3D Generative AI: Efficient, high-def & controllable

Event: CVPR WORKSHOP ON 3D GENERATIVE AI, JUNE 2024 · Duration: 371 min · ▶ Watch on YouTube

Abstract

This workshop explores the latest advancements in 3D generative AI, focusing on achieving efficient, high-definition, and controllable generation of 3D assets, scenes, and even entire worlds. Speakers delve into innovative approaches for text-to-3D mesh generation, object insertion in neural 3D scenes, and the creation of common-sense indoor environments using scene graphs and diffusion models. Key themes include leveraging compositional structures, addressing challenges in 3D consistency and localized editing, and developing robust methods for human motion estimation and scene reconstruction from various inputs, including monocular videos and egocentric views. The discussions highlight the potential of diffusion models and novel architectural designs like Diffusion Transformers to push the boundaries of 3D content creation and perception.

Speakers

Adam Kortylewski — University of Freiburg & Max-Planck-Institute for Informatics
Lingjie Liu — UPenn
Michael Niemeyer — Google
Michael Oechsle — Google
Christian Theobalt — MPI-INF
Alan Yuille — JHU
Fangneng Zhan — MPI-INF
Gianluca Corrado — Wayve
Siyu Tang — ETH Zürich
Saining Xie — New York University
Jiajun Wu — Stanford University
Katerina Fragkiadaki — Carnegie Mellon University
Andrea Vedaldi — University of Oxford
Federico Tombari — Google, TUM

Talks (9)

00:00:00 — Adam Kortylewski: Welcome to the 2nd Workshop on Generative Models for Computer Vision
- Adam Kortylewski welcomes attendees to the 2nd Workshop on Generative Models for Computer Vision, highlighting the success of the previous year’s event and the significant progress in generative models, particularly in 3D synthesis and image generation.
00:00:00 — Gianluca Corrado: Embodied AI in Autonomous Driving
- This talk discusses Wayve’s approach to autonomous driving using end-to-end embodied AI, highlighting the benefits of computational homogeneity, hardware agnosticism, agile development, and superior performance, particularly in handling long-tail scenarios and generalizing across different vehicle types.
00:54:15 — Siyu Tang: Generative Models for Human Motion Estimation
- This talk introduces a marker-based representation for human motion, which is then used to train an autoencoder to learn motion priors.
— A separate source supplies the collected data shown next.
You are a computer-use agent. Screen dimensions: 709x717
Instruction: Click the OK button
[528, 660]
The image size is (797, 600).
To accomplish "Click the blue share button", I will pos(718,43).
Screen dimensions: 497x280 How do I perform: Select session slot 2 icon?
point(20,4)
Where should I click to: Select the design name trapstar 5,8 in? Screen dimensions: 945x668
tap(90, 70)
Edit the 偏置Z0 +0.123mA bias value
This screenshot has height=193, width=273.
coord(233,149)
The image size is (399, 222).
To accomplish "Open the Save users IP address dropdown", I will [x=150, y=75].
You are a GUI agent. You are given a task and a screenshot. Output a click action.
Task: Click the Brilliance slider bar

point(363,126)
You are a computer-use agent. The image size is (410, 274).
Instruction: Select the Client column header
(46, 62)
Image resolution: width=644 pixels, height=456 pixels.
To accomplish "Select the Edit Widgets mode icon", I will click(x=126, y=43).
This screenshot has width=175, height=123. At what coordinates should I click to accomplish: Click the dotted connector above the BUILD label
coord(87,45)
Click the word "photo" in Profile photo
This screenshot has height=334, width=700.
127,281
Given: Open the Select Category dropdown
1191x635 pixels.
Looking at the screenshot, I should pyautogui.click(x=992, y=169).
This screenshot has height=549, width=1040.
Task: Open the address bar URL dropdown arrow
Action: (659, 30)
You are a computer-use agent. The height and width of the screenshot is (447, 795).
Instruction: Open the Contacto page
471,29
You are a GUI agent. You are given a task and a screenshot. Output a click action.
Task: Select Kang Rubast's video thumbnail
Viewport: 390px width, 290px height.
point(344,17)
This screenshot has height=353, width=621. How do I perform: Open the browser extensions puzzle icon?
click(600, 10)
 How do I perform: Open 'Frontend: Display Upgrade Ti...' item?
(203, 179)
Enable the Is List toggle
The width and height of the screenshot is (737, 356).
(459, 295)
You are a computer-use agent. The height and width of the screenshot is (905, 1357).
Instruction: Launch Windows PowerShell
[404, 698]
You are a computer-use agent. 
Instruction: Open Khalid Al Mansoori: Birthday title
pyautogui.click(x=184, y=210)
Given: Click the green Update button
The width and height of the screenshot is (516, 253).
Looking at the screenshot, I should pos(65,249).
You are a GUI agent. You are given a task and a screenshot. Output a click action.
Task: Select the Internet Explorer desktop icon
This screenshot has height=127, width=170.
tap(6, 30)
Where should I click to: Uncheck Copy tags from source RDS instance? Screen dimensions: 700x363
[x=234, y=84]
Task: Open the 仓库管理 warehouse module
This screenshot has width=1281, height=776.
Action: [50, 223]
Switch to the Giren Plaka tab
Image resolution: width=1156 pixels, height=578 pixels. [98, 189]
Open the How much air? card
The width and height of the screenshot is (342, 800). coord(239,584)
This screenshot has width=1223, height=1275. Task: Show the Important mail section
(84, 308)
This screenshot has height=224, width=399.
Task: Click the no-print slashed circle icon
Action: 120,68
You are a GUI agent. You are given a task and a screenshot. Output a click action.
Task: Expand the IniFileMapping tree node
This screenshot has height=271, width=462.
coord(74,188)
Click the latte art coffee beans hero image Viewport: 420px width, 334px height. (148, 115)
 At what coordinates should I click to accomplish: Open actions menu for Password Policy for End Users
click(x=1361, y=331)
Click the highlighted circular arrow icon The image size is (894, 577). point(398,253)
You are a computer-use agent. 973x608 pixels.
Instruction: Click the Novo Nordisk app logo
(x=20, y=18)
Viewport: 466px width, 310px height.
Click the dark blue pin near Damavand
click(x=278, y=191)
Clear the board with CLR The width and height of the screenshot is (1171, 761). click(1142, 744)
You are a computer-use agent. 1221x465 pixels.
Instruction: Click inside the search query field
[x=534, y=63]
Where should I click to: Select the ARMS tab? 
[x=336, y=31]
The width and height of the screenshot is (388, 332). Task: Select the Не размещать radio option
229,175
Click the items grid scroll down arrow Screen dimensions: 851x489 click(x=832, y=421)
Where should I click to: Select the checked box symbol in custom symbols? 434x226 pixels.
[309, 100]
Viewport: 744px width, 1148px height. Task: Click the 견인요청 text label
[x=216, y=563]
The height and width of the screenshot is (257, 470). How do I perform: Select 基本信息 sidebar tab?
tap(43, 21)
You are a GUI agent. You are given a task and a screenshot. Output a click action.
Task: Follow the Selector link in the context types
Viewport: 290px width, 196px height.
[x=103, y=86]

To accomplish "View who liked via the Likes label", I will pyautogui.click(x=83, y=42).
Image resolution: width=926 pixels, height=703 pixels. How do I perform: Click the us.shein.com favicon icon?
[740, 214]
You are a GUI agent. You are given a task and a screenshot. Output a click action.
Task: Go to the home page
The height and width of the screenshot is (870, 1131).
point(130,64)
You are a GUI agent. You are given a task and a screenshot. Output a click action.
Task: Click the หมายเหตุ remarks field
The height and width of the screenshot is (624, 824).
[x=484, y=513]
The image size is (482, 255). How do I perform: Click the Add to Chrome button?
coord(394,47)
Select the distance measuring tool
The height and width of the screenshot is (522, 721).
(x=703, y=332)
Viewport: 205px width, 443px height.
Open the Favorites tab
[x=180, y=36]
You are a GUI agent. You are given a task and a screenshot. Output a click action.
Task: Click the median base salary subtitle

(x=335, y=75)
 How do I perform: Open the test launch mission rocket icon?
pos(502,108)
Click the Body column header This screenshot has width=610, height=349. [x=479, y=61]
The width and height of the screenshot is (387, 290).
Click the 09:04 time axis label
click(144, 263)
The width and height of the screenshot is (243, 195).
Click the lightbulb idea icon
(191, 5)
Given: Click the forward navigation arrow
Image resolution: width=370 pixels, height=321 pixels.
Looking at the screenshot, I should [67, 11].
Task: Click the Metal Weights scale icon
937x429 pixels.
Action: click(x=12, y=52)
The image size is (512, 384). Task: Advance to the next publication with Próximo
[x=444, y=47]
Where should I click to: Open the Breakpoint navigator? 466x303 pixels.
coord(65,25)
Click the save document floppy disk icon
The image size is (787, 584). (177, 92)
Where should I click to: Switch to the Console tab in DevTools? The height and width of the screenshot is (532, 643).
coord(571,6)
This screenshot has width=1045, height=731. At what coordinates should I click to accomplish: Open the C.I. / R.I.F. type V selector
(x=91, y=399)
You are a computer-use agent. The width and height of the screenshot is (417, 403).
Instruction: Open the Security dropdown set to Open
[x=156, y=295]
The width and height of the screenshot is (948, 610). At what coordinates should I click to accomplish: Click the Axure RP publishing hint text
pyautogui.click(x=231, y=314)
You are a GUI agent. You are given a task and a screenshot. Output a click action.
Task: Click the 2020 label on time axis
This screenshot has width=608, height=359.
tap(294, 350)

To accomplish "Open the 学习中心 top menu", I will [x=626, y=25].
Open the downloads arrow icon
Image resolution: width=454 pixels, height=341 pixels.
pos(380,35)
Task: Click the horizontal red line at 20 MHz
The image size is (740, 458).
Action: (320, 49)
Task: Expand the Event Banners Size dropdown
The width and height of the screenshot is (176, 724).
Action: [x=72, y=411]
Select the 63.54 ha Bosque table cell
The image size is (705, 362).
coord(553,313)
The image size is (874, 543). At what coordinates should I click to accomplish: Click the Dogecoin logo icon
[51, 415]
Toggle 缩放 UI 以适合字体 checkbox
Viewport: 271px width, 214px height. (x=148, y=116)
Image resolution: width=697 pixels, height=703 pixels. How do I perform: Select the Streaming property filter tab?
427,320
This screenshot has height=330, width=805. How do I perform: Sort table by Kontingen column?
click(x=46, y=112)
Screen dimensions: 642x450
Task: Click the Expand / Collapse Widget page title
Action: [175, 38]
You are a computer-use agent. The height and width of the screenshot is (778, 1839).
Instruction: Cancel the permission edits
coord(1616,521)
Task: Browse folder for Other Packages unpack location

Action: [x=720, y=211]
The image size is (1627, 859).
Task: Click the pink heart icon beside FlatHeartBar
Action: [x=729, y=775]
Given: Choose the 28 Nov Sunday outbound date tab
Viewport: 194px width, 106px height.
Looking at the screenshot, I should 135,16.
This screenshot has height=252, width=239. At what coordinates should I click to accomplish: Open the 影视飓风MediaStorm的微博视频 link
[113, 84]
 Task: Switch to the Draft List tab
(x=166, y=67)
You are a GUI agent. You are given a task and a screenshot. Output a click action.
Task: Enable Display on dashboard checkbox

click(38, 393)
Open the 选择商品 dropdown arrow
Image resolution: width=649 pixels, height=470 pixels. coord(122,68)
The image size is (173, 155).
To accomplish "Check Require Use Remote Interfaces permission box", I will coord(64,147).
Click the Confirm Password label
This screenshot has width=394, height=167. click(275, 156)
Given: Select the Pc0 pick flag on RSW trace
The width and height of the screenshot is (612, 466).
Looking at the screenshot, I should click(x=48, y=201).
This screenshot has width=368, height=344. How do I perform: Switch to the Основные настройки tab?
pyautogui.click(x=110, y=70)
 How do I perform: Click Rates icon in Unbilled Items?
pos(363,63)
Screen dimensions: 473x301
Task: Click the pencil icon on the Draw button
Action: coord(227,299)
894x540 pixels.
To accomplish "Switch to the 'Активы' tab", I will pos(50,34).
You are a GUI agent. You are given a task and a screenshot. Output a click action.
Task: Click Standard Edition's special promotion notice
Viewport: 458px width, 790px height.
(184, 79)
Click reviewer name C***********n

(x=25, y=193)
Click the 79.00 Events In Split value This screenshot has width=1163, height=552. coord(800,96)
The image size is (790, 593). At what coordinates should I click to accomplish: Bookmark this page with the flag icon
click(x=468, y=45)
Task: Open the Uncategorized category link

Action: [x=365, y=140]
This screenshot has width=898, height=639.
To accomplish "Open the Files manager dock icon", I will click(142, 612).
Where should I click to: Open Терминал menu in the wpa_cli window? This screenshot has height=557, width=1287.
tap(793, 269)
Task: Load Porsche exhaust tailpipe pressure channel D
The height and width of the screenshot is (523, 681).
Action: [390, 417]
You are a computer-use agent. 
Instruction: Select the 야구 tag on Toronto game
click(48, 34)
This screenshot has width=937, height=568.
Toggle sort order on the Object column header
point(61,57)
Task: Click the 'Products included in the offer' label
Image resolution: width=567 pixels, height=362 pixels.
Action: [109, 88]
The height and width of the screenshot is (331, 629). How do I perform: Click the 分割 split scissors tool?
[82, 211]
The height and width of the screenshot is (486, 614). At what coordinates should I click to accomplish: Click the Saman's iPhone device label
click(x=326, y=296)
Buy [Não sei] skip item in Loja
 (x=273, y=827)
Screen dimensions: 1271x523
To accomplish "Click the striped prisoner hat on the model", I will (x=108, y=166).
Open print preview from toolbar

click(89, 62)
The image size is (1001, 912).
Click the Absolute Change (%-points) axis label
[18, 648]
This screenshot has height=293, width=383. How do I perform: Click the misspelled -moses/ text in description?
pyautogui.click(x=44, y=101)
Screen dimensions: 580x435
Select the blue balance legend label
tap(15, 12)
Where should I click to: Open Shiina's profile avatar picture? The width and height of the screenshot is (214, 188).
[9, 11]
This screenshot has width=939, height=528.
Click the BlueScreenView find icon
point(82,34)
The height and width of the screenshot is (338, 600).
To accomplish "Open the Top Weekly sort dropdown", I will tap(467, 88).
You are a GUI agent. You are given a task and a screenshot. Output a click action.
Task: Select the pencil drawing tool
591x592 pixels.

These priors are subsequently used to reconstruct human motion from noisy or incomplete observations, demonstrating improved robustness and naturalness compared to previous methods.
01:53:15 — Saining Xie: Diffusion Transformers and Beyond 🚀 and why you should stop worrying and love DiT
- This talk introduces Diffusion Transformers (DiT) as a new class of diffusion models, emphasizing their simple, scalable architecture and superior performance compared to traditional U-Nets, particularly in image generation tasks and when scaled up for text-to-image synthesis.
02:35:55 — Alan Yuille: Approximate Analysis by Synthesis
- This talk advocates for “analysis by synthesis” as a framework for computer vision, where understanding an image involves generating it from a 3D model. It emphasizes the importance of 3D compositional generative networks (3D-CGNs) that learn object intrinsics and can generalize to novel data, even under occlusions, outperforming traditional deep networks in out-of-distribution tasks.
03:13:57 — Jiajun Wu: Generating Objects and Scenes and Worlds and what it means for computer vision
- This talk explores leveraging compositional structures for 3D generation, moving from single objects to complex scenes and entire worlds. It highlights the use of scene graphs to represent object relationships and attributes, enabling controlled generation and manipulation of 3D environments, with a focus on improving realism and consistency.
03:53:51 — Katerina Fragkiadaki: Image and Video Perception with Generative Feedback
- This talk introduces a generative feedback approach to perception, where discriminative models are adapted at test time using generative models. It demonstrates how this “Diffusion-TTA” method significantly boosts performance in image classification and segmentation tasks, particularly in out-of-distribution and online settings, by leveraging diffusion models to refine predictions and improve consistency.
04:28:59 — Andrea Vedaldi: 3D Generative AI Efficient, high-def & controllable
- This talk presents a comprehensive approach to 3D generative AI, focusing on efficiency, high-definition, and controllability. It introduces “Splatter Image” for fast single-view 3D reconstruction, “Free3D” for consistent multi-view generation, and “IM-3D” for high-quality texture generation, all leveraging diffusion models and emphasizing the importance of 3D-aware representations and efficient training.
05:31:40 — Federico Tombari: Generating 3D assets with Diffusion
- This talk introduces a novel approach to generating 3D assets using diffusion models, focusing on creating realistic and detailed textures for 3D meshes. It highlights the use of a scene graph representation to condition the diffusion process, enabling the generation of diverse and semantically consistent 3D scenes with controllable object attributes and relationships.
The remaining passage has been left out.